Far from DC, Michigan Residents Fight Their Own Tar Sands Pipeline Battles
Posted February 29, 2012
As TransCanada announced it would begin building the southern leg of its Keystone XL tar sands oil pipeline from Oklahoma to Texas—setting the stage for a new Congressional battle over the transnational pipeline—Michigan residents are worried about a massive tar sands oil spill that persists in their backyards.
That’s because thousands of people along the Kalamazoo River are still dealing with a record tar sands oil pipeline accident that closed 40 miles of their river, with no end in sight. Residents say it forced people to move, hurt their businesses and continues to threaten their health. Some say they will never let their kids swim in the river again. And they worry that future pipeline company plans to expand tar sands oil operations in the area may endanger their lives even more.
Check out this video about Michigan residents impacted by the tar sands pipeline spill:
On July 25, 2010, 10 days after the disastrous BP Deepwater Horizon well was finally plugged, an Enbridge Energy pipeline carrying heavy Canadian tar sands crude burst near Talmadge Creek, which feeds into the Kalamazoo River that empties into Lake Michigan. According to the EPA, over a million gallons of the toxic oil gushed into the creek and quickly made its way into the Kalamazoo, contaminating riverbanks and sediments that are still closed to the public and undergoing cleanup today. It is not clear when the river will be opened up or what it will cost; at more than $700 million and counting, it already is the most expensive U.S. pipeline accident in history.

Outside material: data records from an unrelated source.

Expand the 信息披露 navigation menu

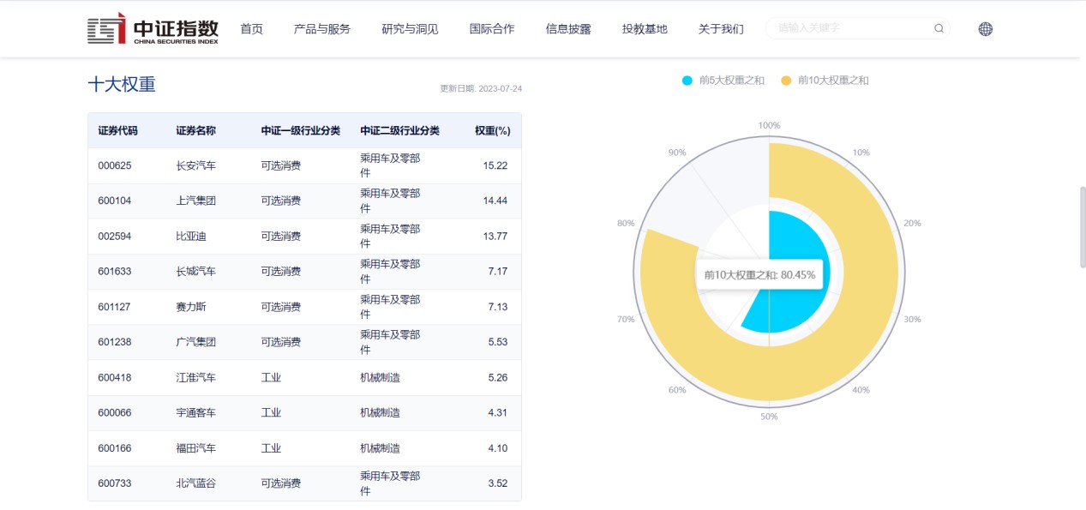pyautogui.click(x=568, y=29)
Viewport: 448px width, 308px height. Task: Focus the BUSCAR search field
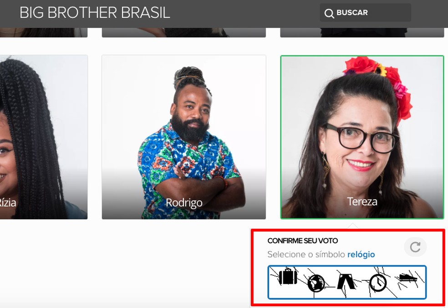(365, 13)
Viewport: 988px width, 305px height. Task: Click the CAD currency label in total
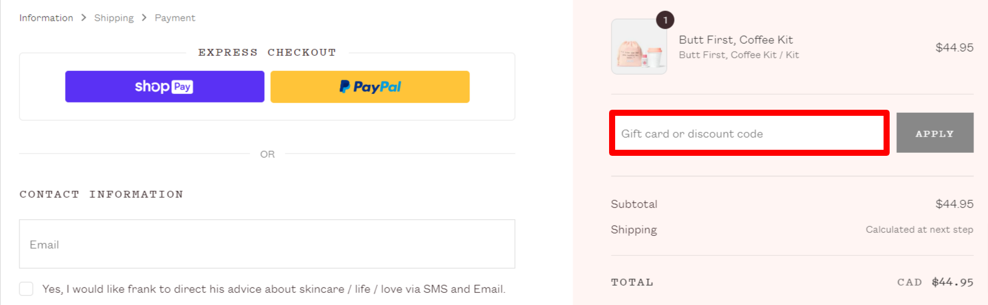pyautogui.click(x=910, y=282)
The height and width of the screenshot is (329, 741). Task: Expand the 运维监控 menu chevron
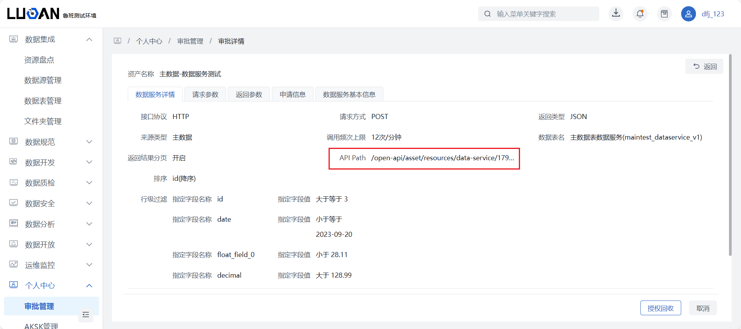89,265
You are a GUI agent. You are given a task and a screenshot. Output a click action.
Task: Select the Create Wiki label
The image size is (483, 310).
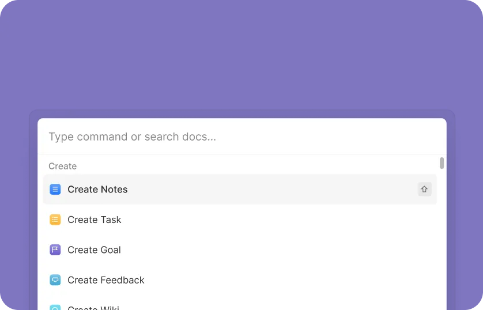click(93, 308)
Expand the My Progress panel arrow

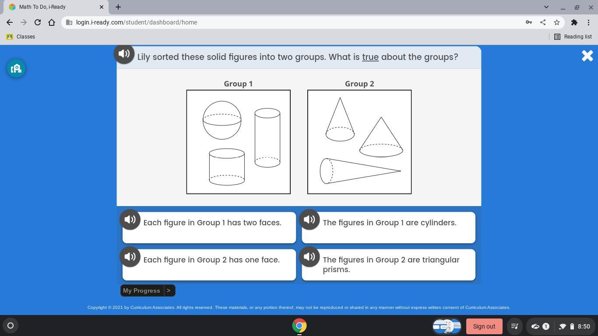pyautogui.click(x=169, y=291)
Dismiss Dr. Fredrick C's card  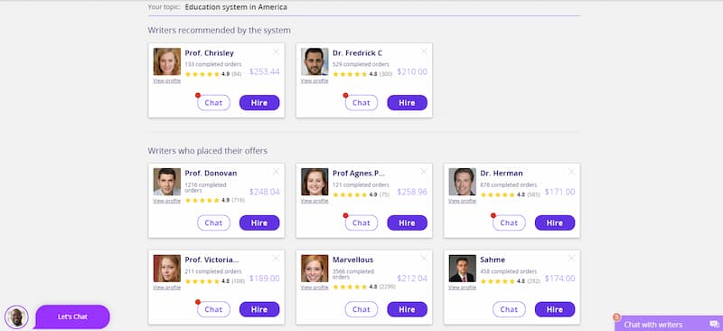[424, 52]
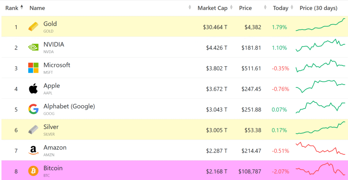348x180 pixels.
Task: Sort by Price column header
Action: pos(245,8)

Tar sands oil is much more toxic than conventional crude, so a spill of this magnitude creates a much more difficult and hazardous petroleum brew to clean up. Until the Enbridge Energy pipeline spewed a million gallons of Canadian tar sands oil into Michigan waters, no one had ever attempted to clean up this amount of tar sands oil before. It is a huge experiment, and no one knows how long it will take. Here's how NRDC's Anthony Swift blogged about the tar sands oil that poisoned the Kalamazoo;
Raw tar sands bitumen is nearly solid at room temperature and must be diluted with toxic natural gas liquids to create the thick sludge that travels in high pressure pipelines. This sludge is between fifty and seventy times as thick as conventional crude oil. When spilled, the light natural gas liquid in the tar sands vaporizes, creating a toxic flammable gas that poses a health hazard to emergency responders and nearby landowners. The bitumen, which is heavier than water, sinks into rivers and mixes with sediments. Bitumen contains significantly more heavy metals than conventional crudes and does not biodegrade.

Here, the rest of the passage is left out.